The students will prepare a presentation, to be carried out in front of the lecturers and the other students. Finally, the groups will be asked to reflect on the socio-technical impacts of their decisions.
For TU Delft PhD candidates, there will be one extra assessment part to make the course EQF-8 level. This part will consist in a paper read with a presentation/discussion on a date TBD in late November or December 2026.
Learning outcomes
- Describe the main ways in which an Explainable AI tool can be assessed.
- Criticize the various approaches for Explainable AI with regards to their application, strengths, and weaknesses.
- Evaluate which facets of an Explainable AI tool can be important with regards to the various stakeholders of an AI system.
Course program
The course covers the following topics:
- Recap to Neural Networks
- Introduction to XAI
- Model-agnostic XAI
- Neural-network specific XAI
- Evaluation of XAI
- Socio-technical perspective to XAI
The course is worth 2 ECTS. These credits account for both the class activities (16-20/11/2026) and the social activities that are included in the ENHANCE Week (14-16 and 21/11/2026). It is hence important that, in order for the 2 ECTS to be certified, ENHANCE students attend all of the activities, not only the ones indicated in the schedule below.
Schedule
| Date | Topic morning | Room | Topic afternoon | Room |
|---|---|---|---|---|
| Saturday 14/11 | ENHANCE social activities | ENHANCE social activities | ||
| Sunday 15/11 | ENHANCE social activities | ENHANCE social activities | ||
| Monday 16/11 | ENHANCE social activities | Course intro, group building | build. 33 PULSE-4 | |
| Tuesday 17/11 | Deep learning recap & XAI intro | build. 31 TPM Hall C | Practical (PyTorch & groupwork) | build. 31 TPM Hall D2 |
| Wednesday 18/11 | XAI methods | build. 32 IDE Hall R | Practical (PyTorch & groupwork) | build. 32 IDE Hall R |
| Thursday 19/11 | XAI evaluation | build. 33 PULSE-4 | Practical (PyTorch & groupwork) | build. 33 PULSE-3 |
| Friday 20/11 | Sociotechnical perspective | build. 31 TPM Hall H | Practical & final presentations | build. 31 TPM Hall H |
| Saturday 21/11 | ENHANCE social activities | ENHANCE social activities |
Morning activities last from 9:00 to 12:00; afternoon programs last from 13:00 to 16:00 or 17:00.
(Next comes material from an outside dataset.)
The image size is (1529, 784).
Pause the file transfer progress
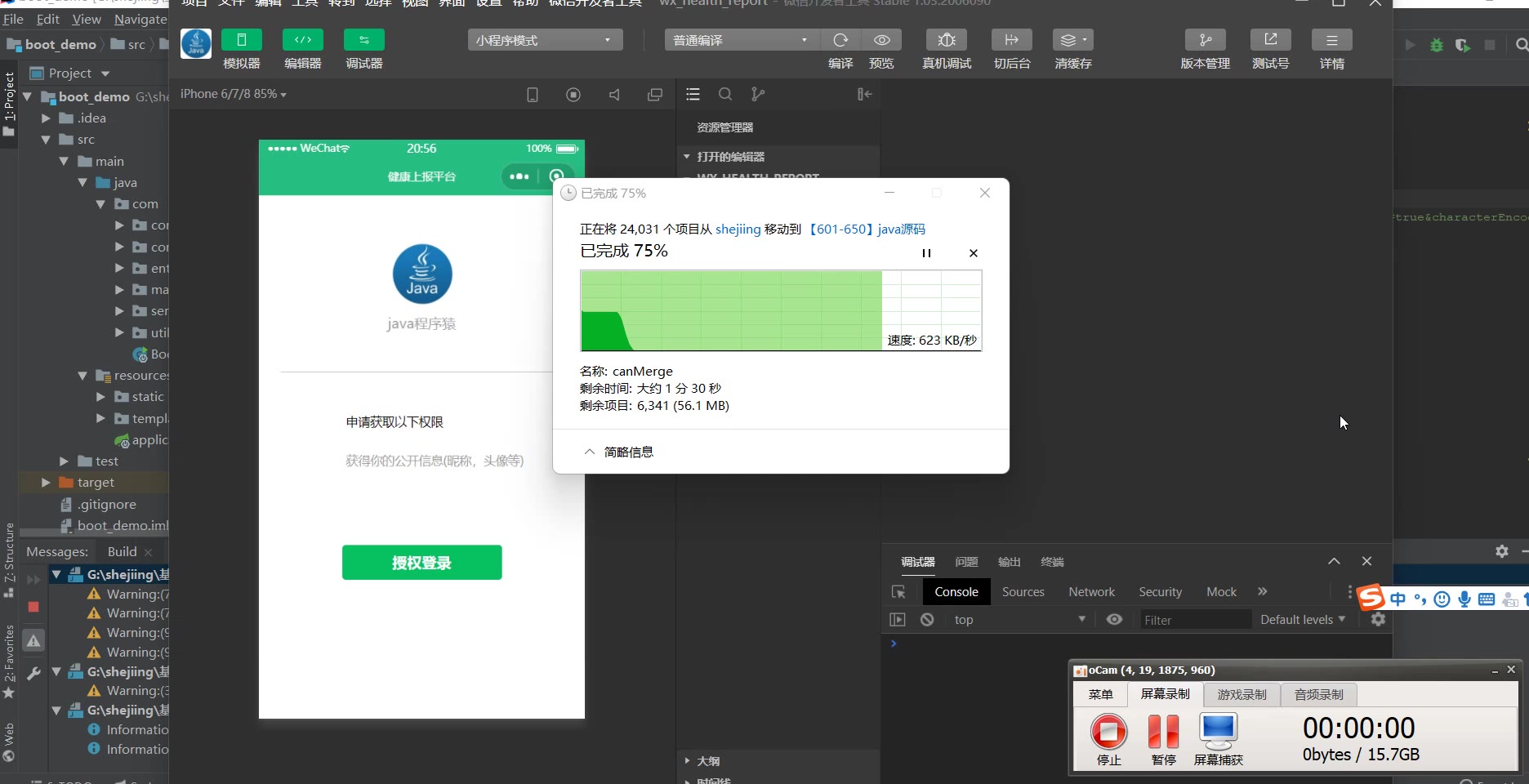point(926,253)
ENHANCE social activities are available only to ENHANCE-endorsed students
Enrollment
Note: enrollment for EHNAHCE students is closed. You can only attend this course as a self-funded student (see info below).
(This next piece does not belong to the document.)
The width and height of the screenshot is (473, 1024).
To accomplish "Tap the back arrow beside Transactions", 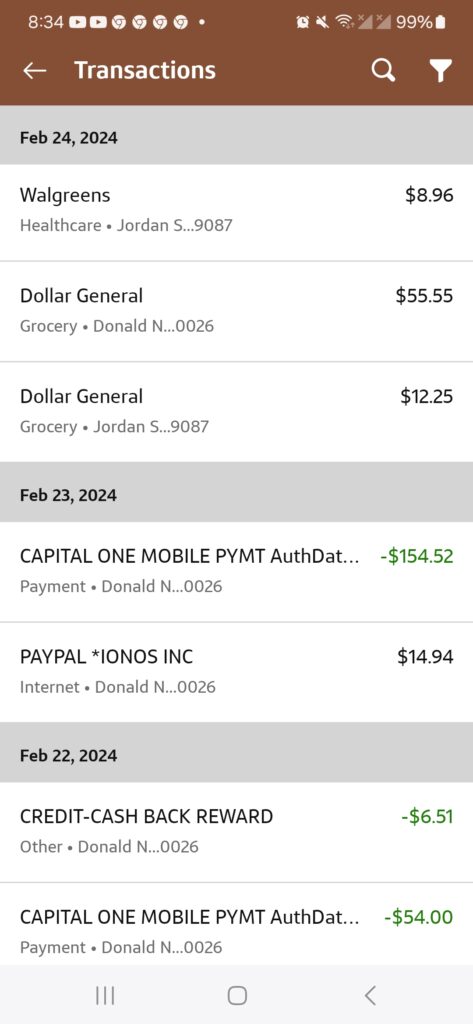I will [35, 71].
Course attendance is free for TU Delft students and staff and for members of ENHANCE universities.
Reach out to the course organizer (mzullich at tudelft dot nl) for attending the course on a self-funded basis.
Self-funded attendance requires that the participants covers all of their expenses independently, including lunches (which are offered only to the ENHANCE Week accepted participants). The course will account for 1 ECTS instead of 2.